“A poet does not deserve the title of poet as long as he speaks of his few personal feelings; however, as soon as he manages to make the world his own, and express it, then he is a poet.” (J.W. Goethe*). It is truly a great honor for me, and a great responsibility, to create music for, or rather, to find the sound hidden within the words of this beautiful poem by Daisaku Ikeda. In addition to being a great contemporary Japanese poet, writer and photographer, Ikeda is also the President of Soka Gakkai International (Soka Gakkai in Japanese means “the association for the creation of value”), the Japanese Buddhist institute that protects and divulges the correct Buddhist teachings of Nichiren Daishonin.

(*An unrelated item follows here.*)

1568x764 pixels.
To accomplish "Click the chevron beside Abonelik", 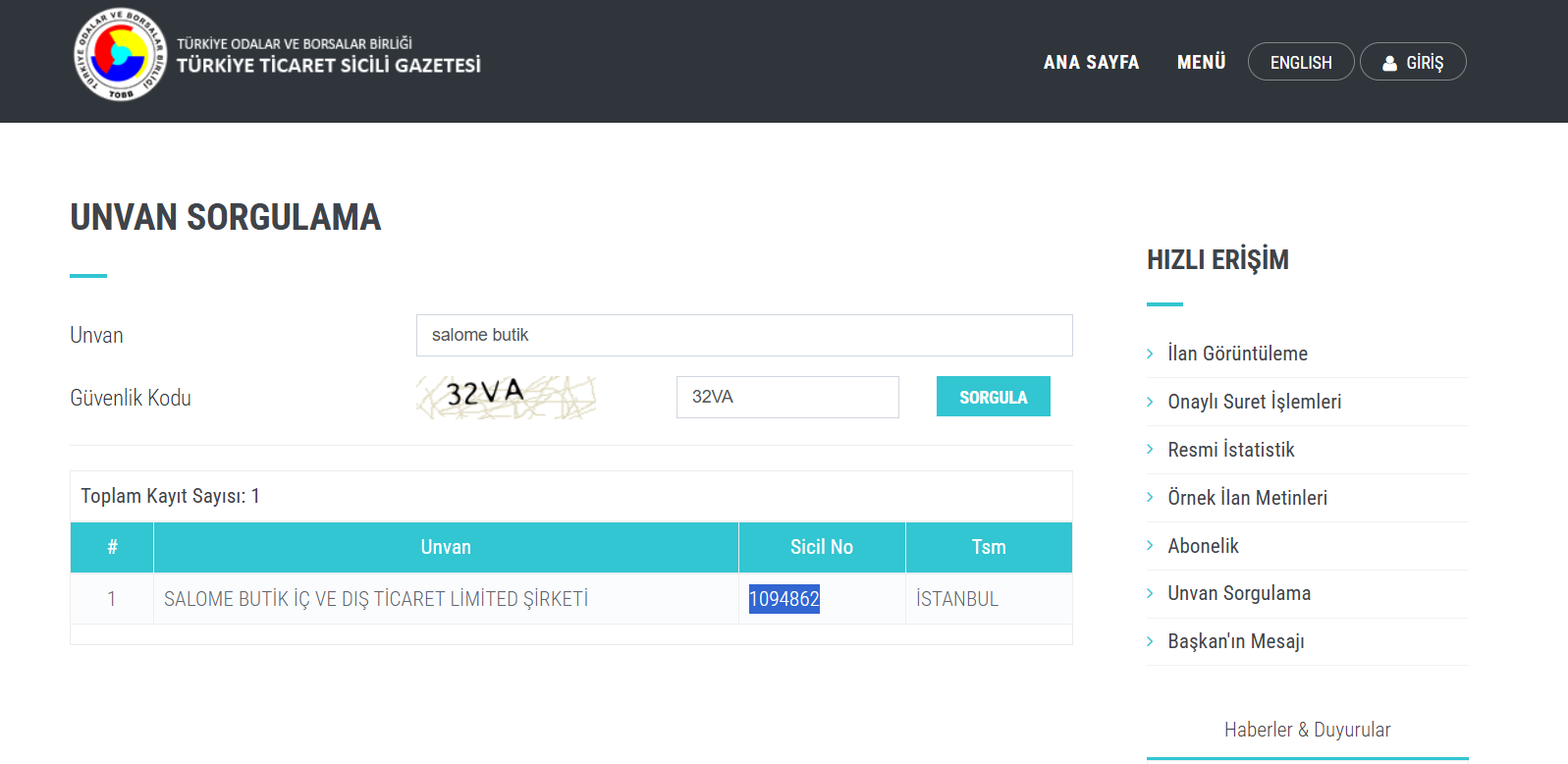I will pos(1150,546).
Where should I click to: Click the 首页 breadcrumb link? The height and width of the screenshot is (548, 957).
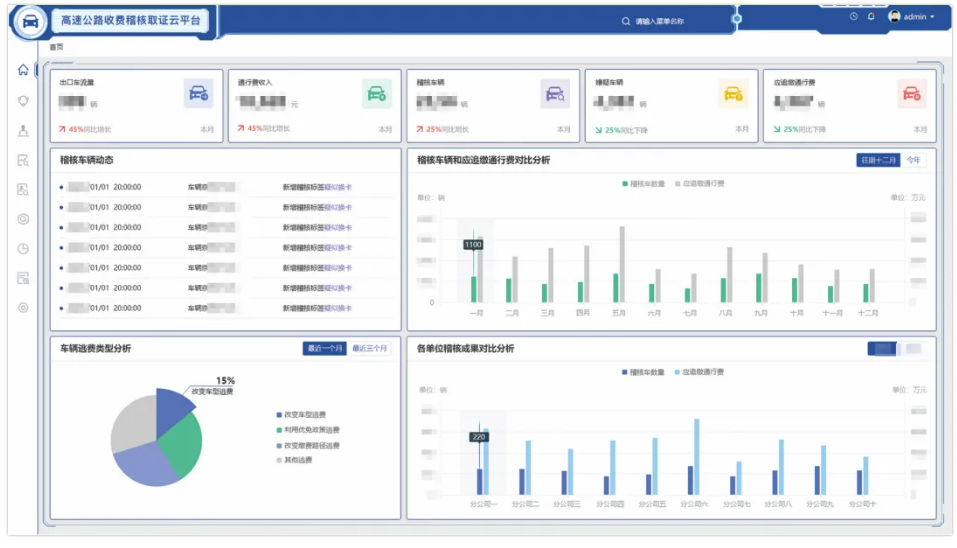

Ever since I started practicing Nichiren Daishonin’s Buddhism in 1999, the “power of ego,” which had accompanied me up to that point (the composers’ ego, moreover, is generally known to be an ugly beast) has gradually begun to crack, revealing greater spaces, both human and creative. The choice of this poem is no accident. It is simultaneously a tribute to my life mentor, and a stimulus to deepen his precious teaching. I feel very close to this poem, written by Ikeda in his youth, because it stigmatizes in a precise and synthetic way, the deep tension towards the radical self-reformation of thinking, words and actions dominated by the world of illusions in which everyone, some more than others, consciously live in. “I emerge from the earth” (the closing line of this short poem) I think, serves precisely to indicate the endeavor and promise of the Buddhist philosophy and religion, that is, happiness in this world, that freely paraphrasing Italo Calvino and his American Lessons, is not “superficiality” but rather “lightness,” understood as the result of a constant struggle with one’s own darkness to be shared with others.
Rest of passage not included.